What is your main achievement since you joined Jupiter from Columbia Threadneedle just over a year ago?
My primary achievement is being able to come in and integrate myself into the business without disrupting it. One year in, I’m not going to be taking credit for what we did in Q3 from a sales flow perspective.
I have been getting an understanding of the business, working out where there were things that needed attention and focusing on enhancing what we are already doing and how we continue on this journey.
My main achievement is coming up with a strategy, which is around evolution, not revolution, and a way that I think the company feels comfortable. I am very lucky to have inherited a strong, effective strategy from my predecessor, Maarten Slendebroek, who is now our CEO.
Maarten would not have hired someone who had significantly opposing views to himself in terms of how to grow the business. After having been here now for a year, and having understood it in a lot more detail, I feel very passionately the strategy that Maarten embarked on is the right one.
Can you highlight a strand of this strategy?
The key focus is very much on diversification. Historically, the Jupiter business was a UK retail one and within that there was a primary focus on the fund of funds business – the Merlin fund range.
Maarten came in and said, ‘That’s great and we are never going to lose sight of how important the UK is but we’re of the size and breadth of capability now that we should be looking to diversify’.
Diversification is a key way of immunising yourself against the slings and arrows that get thrown, and it means we are not reliant on a single product, marketplace or channel.
What is different about Jupiter compared with other businesses you have worked for?

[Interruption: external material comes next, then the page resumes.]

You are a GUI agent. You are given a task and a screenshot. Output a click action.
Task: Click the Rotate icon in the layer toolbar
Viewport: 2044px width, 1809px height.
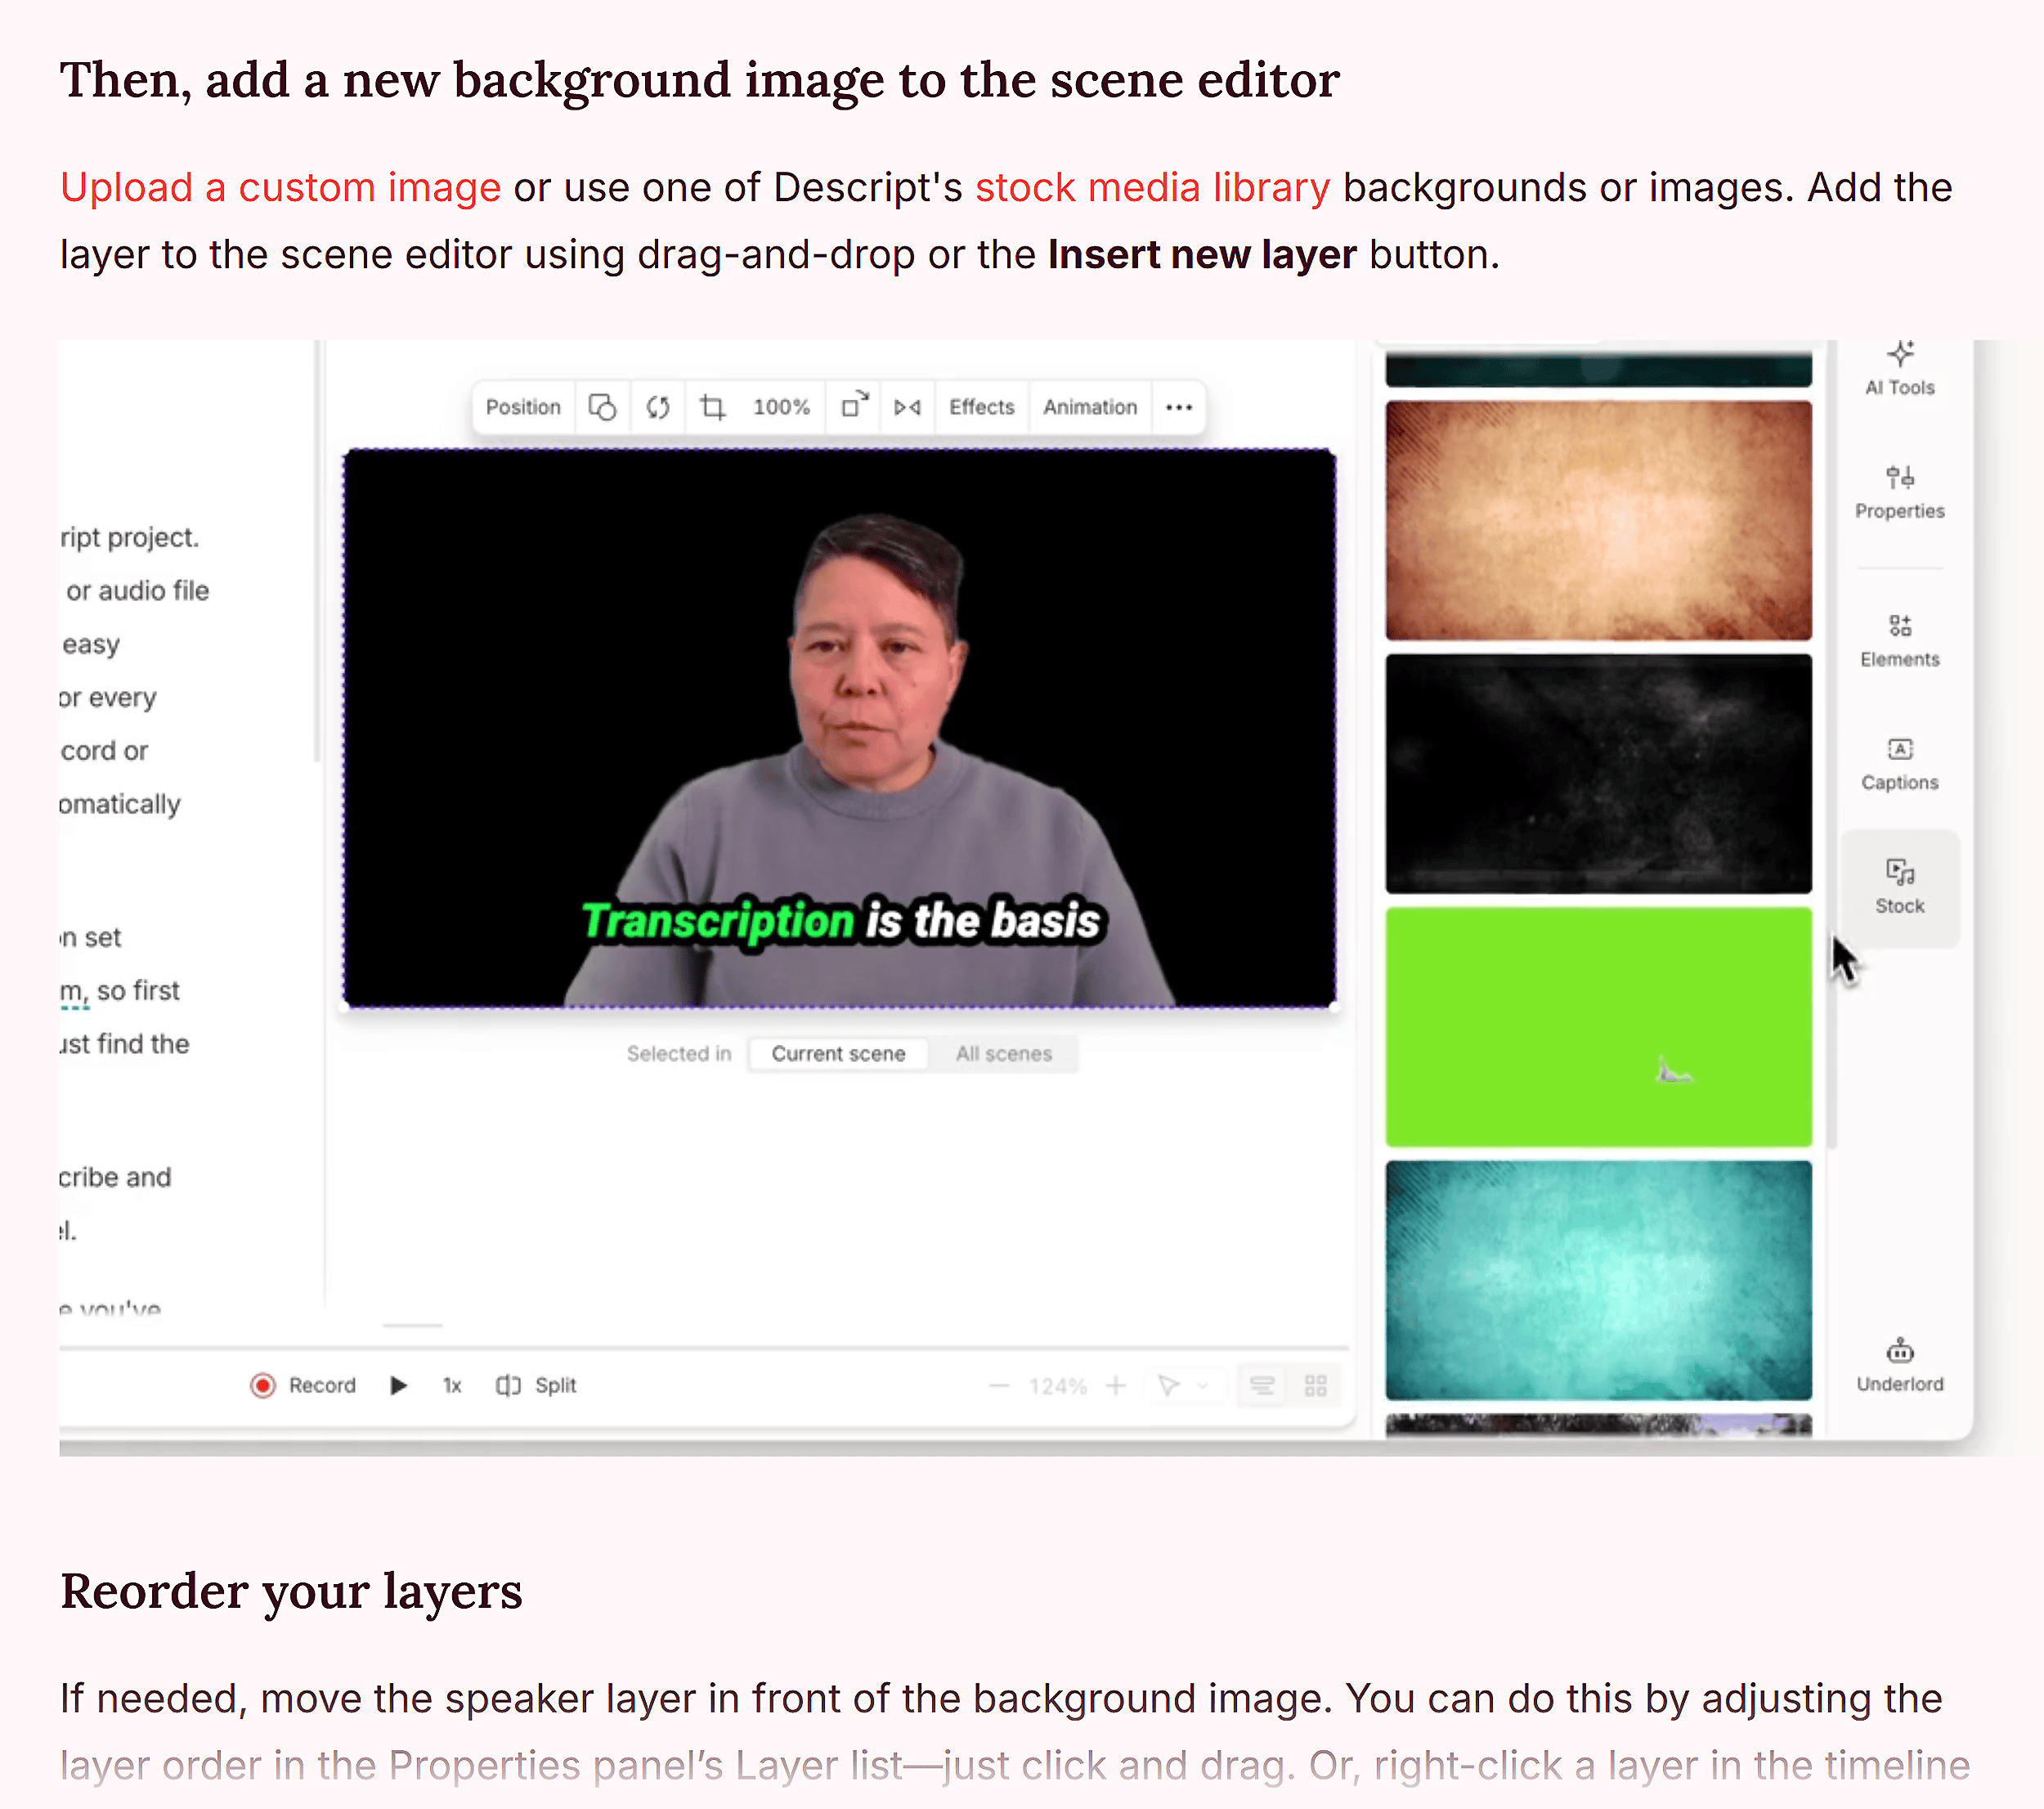tap(657, 407)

I was at Columbia Threadneedle for about eight years and, prior to that, at Northern Trust for 10 years. There are some very distinct differences.

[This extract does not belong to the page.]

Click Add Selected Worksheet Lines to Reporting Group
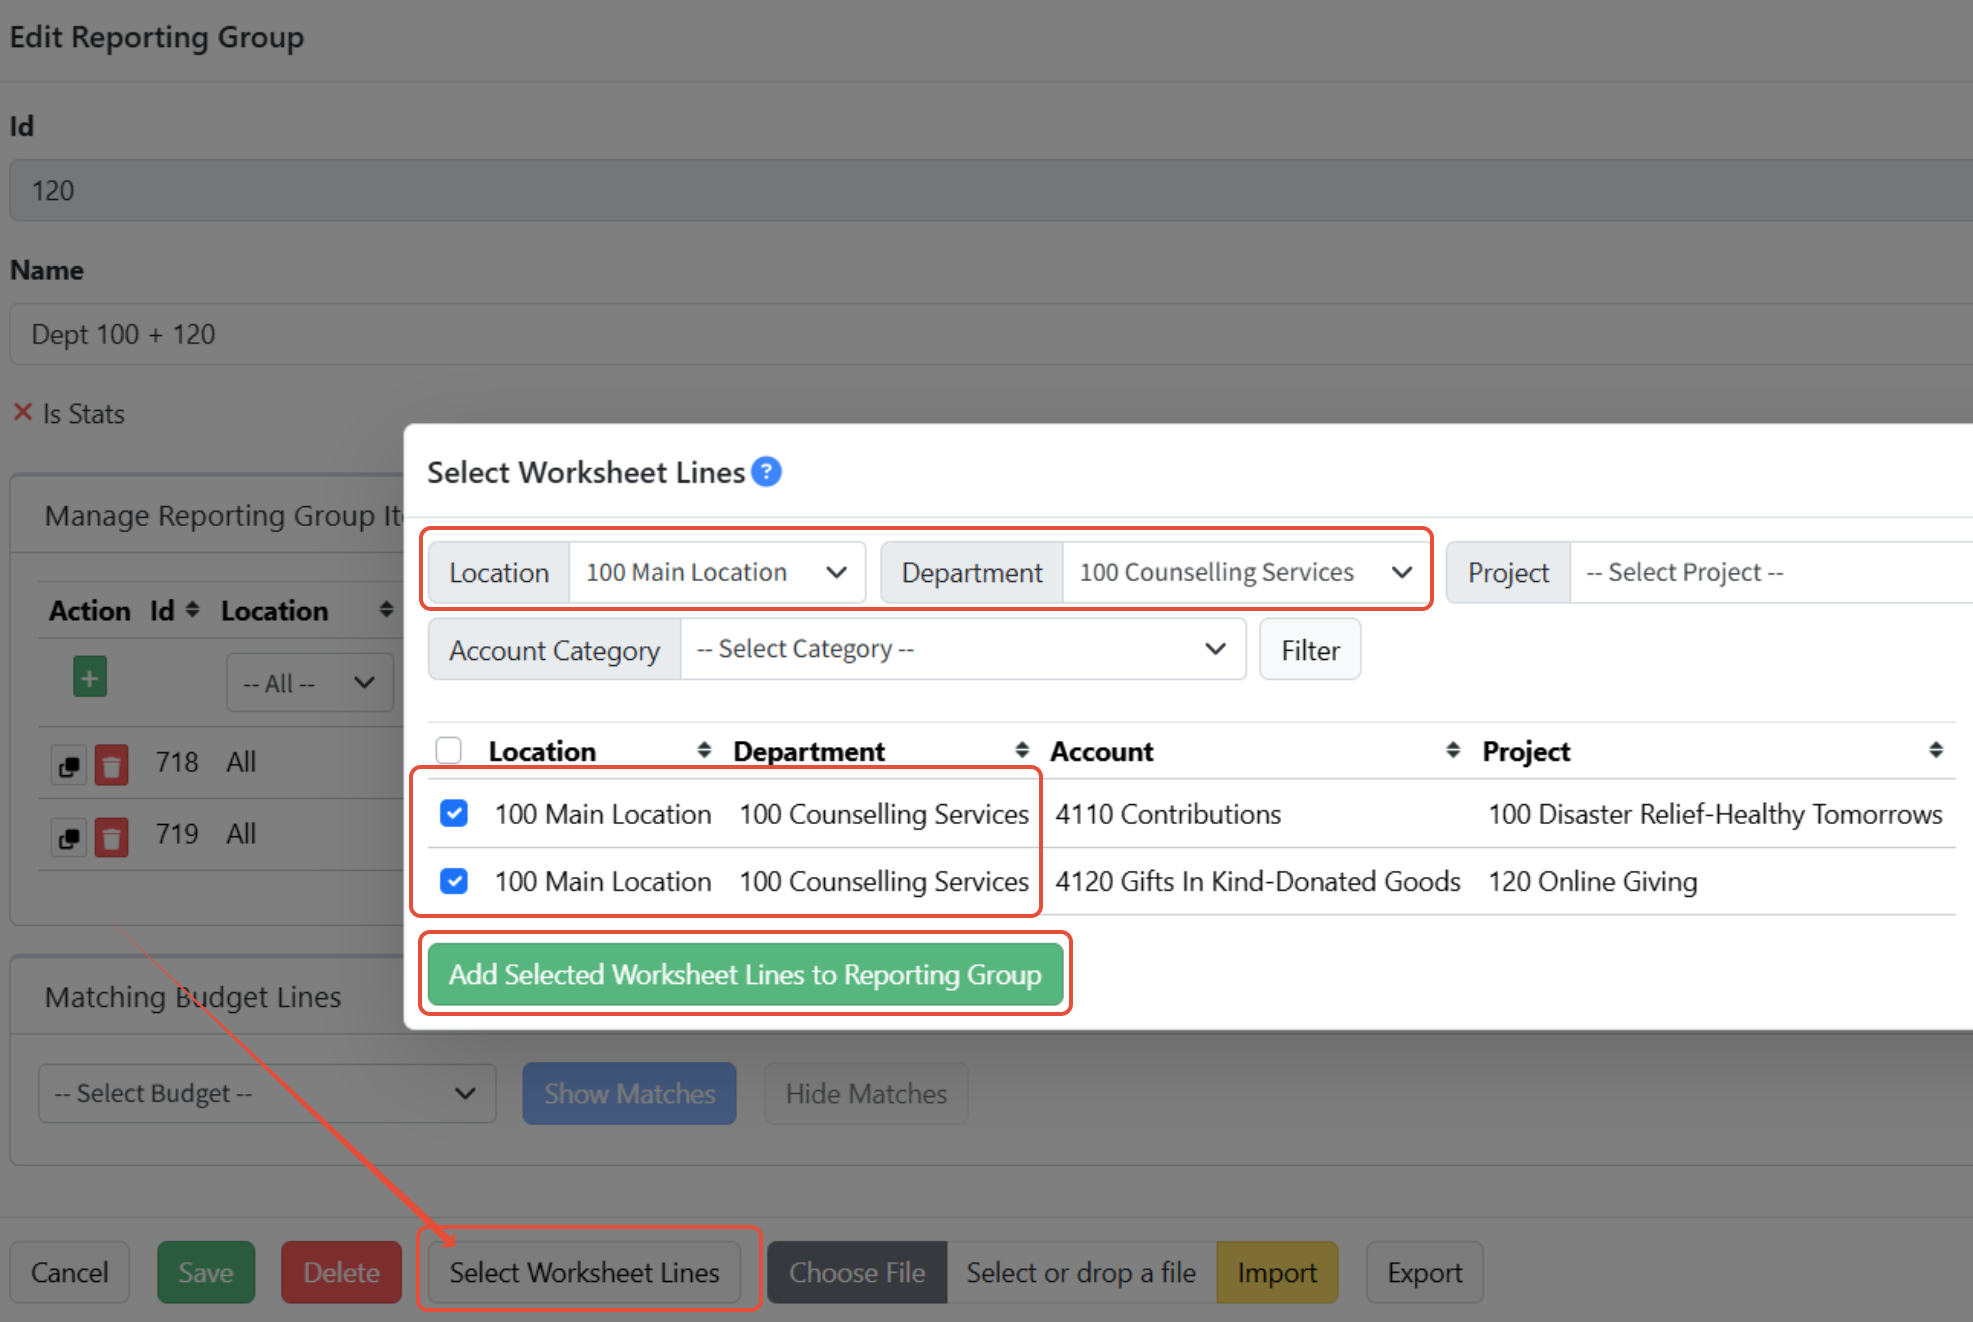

I could talk about size – Columbia Threadneedle has $350bn in assets – but it doesn’t make a real difference.
First, the key thing that strikes me about Jupiter is it has a very different type of approach to investments and investing.

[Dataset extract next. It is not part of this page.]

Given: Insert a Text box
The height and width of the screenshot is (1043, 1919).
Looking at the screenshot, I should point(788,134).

I am used to working in an organisation where there is a house view that drives asset allocation. You may even get so far as to have preferred stock lists, which fund managers are then expected to buy into. It is a central research function that people leverage off.
Jupiter doesn’t work like that. It employs really talented fund managers, giving them all the support they need in terms of analysts, and then allows them to utilise their discretion as to what they buy and sell, and when they buy it and when they sell it, without regard to what someone else might think who maybe runs a different portfolio. All this is within the constructs of what the mandate allows, within compliance.
I feel quite passionately about this. In a world where you are seeing continuing polarisation between active and passive, if you are going to play in the active space then what is the best way to add value?
I believe that high-alpha, high-conviction managers do best in an environment where there isn’t a house view trying to drive some form of consensus, because consensus equals compromise.
We allow our fund managers discretion, we employ fund managers who are very comfortable in taking risk within the construct of the portfolio and the perimeters of what is allowed.
Another important difference is the fact that Jupiter only does active investment management and is not part of a broader financial services organisation. We do answer to our shareholders and the regulator, so we have natural checks and balances, but in reality it is all about active asset management.
That is very empowering because it means we can come up with a plan, we can challenge it and we can validate it, but once we’ve made our decision we can get on with it without any other factors getting in the way.